(Input for this task begins)

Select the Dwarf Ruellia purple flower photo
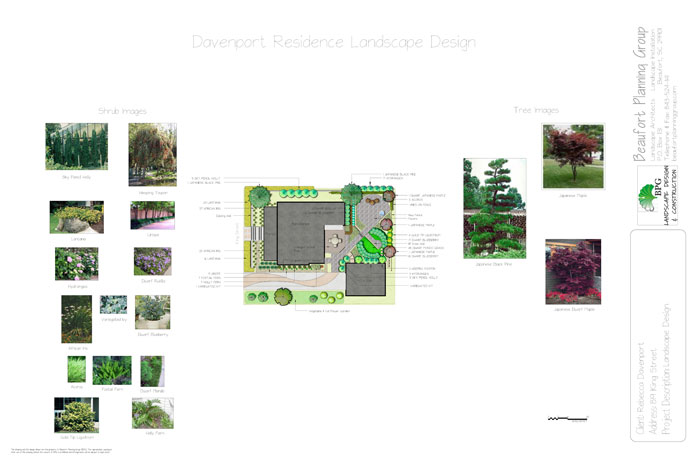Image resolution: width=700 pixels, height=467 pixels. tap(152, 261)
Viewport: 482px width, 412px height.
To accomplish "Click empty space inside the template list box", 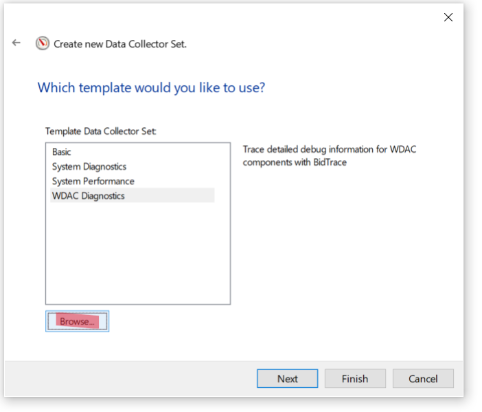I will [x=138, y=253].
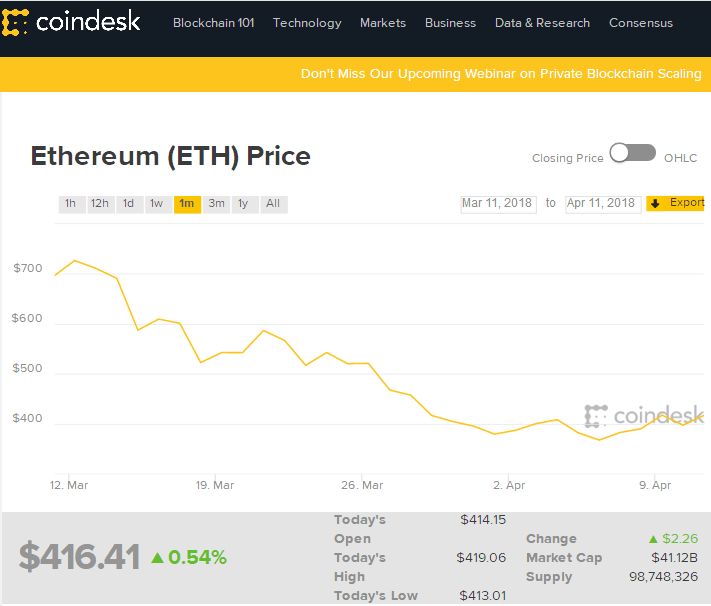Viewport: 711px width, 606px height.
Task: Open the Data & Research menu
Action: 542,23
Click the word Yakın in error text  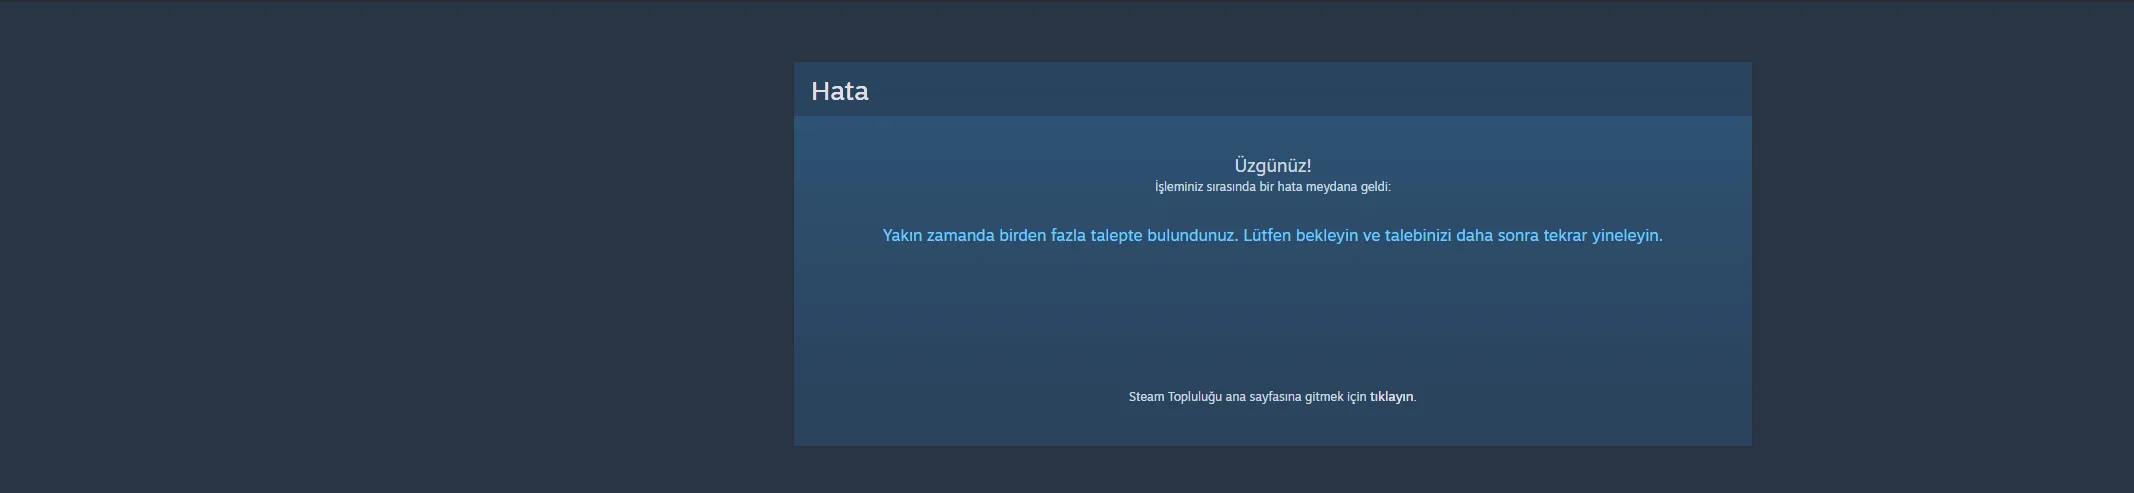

(Input for this task ends)

**Exercise prompt**. The reply should hold an exact repeat of the entries from their opening line through the line with "Viewport: 482px width, 412px height.", and no pictures at all.

**Exercise solution**.
Select the Dwarf Ruellia purple flower photo
Image resolution: width=700 pixels, height=467 pixels. tap(152, 261)
Viewport: 482px width, 412px height.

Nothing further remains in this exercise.